Relations have soured since then over issues including human rights, technology and Beijing's crackdown in the former British colony of Hong Kong.
"It is hoped that the UK side will work alongside China in upholding a spirit of mutual respect, conduct in-depth exchanges, enhance understanding, and promote the stable development of China-UK relations," ministry spokesperson Wang Wenbin said.
"As permanent members of the UN Security Council and major economies in the world, China and the UK shoulder the common responsibility of promoting world peace, stability and development," Wang said at a regular media briefing in Beijing.
Britain's foreign office said Cleverly would hold meetings with top Chinese diplomat Wang Yi and vice president Han Zheng.
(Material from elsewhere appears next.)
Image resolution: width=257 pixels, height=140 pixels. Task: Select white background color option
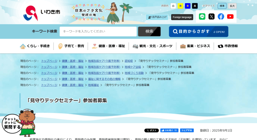(173, 6)
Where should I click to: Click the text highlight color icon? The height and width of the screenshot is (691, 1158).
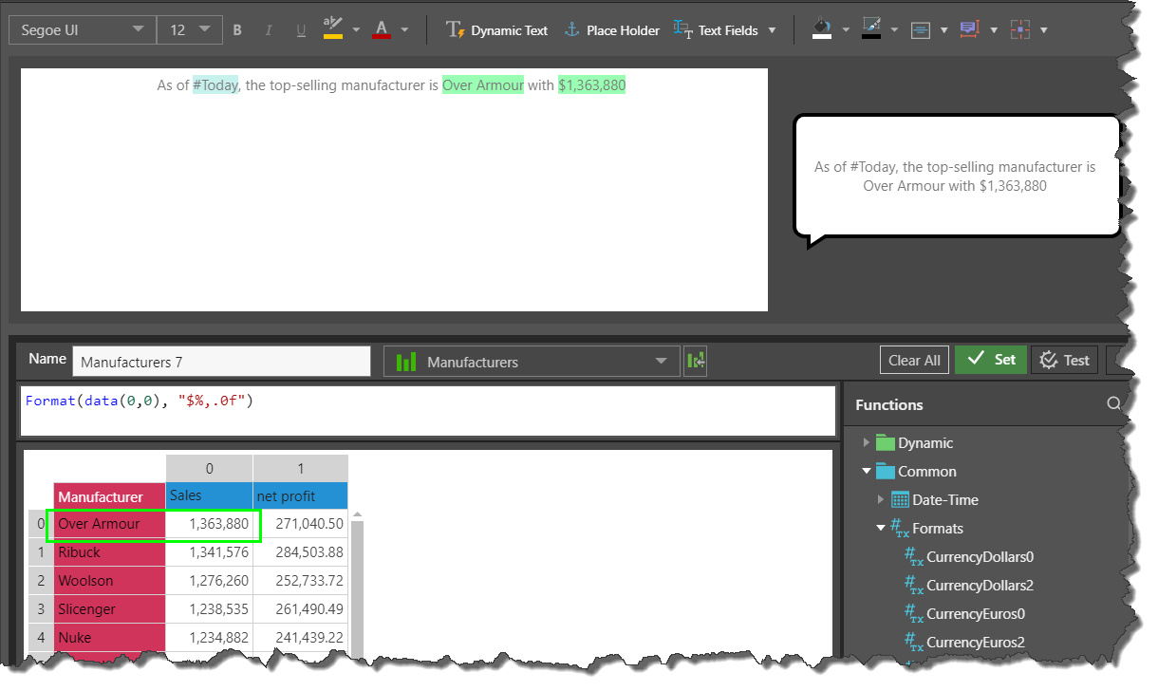pyautogui.click(x=333, y=28)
He will discuss human rights in Hong Kong and China's troubled Xinjiang and Tibet regions, as well as cybersecurity, Russia's invasion of Ukraine and tensions in the disputed South China Sea, the foreign office said.
"No significant global problem -- from climate change to pandemic prevention, from economic instability to nuclear proliferation -- can be solved without China," Cleverly said.
"China's size, history and global significance means they cannot be ignored, but that comes with a responsibility on the global stage," he said. "That responsibility means China fulfilling its international commitments and obligations."
Cleverly's visit was initially expected to take place in July but was postponed due to the mysterious disappearance of Beijing's now ex-foreign minister Qin Gang.
- Nuanced approach -
Cleverly has called for a pragmatic, constructive and united Western approach to China's rising clout, acknowledging the need to work in partnership with Beijing.
But hawkish elements in the UK's ruling Conservative party have urged London to take a tougher stance on China.
In July, China accused Britain of giving protection to fugitives after Cleverly slammed the Hong Kong government's decision to offer bounties for information leading to the capture of prominent democracy activists based overseas.
And on Sunday evening, state-backed nationalist tabloid the Global Times demanded that the British Museum "return Chinese cultural relics for free", setting off a domestic social media firestorm.
Britain ruled over Hong Kong for more than a century until it was returned to China in 1997 under an agreement that promised to preserve the city's civic freedoms and democratic ways of life.
But tensions flared as many in the financial hub chafed under what they saw as Beijing's deliberate erosion of those freedoms.
China's ruling Communist Party imposed a sweeping national security law in Hong Kong in 2020 after huge, sometimes violent pro-democracy protests there.
Almost all dissent against Beijing in the city has since been quashed.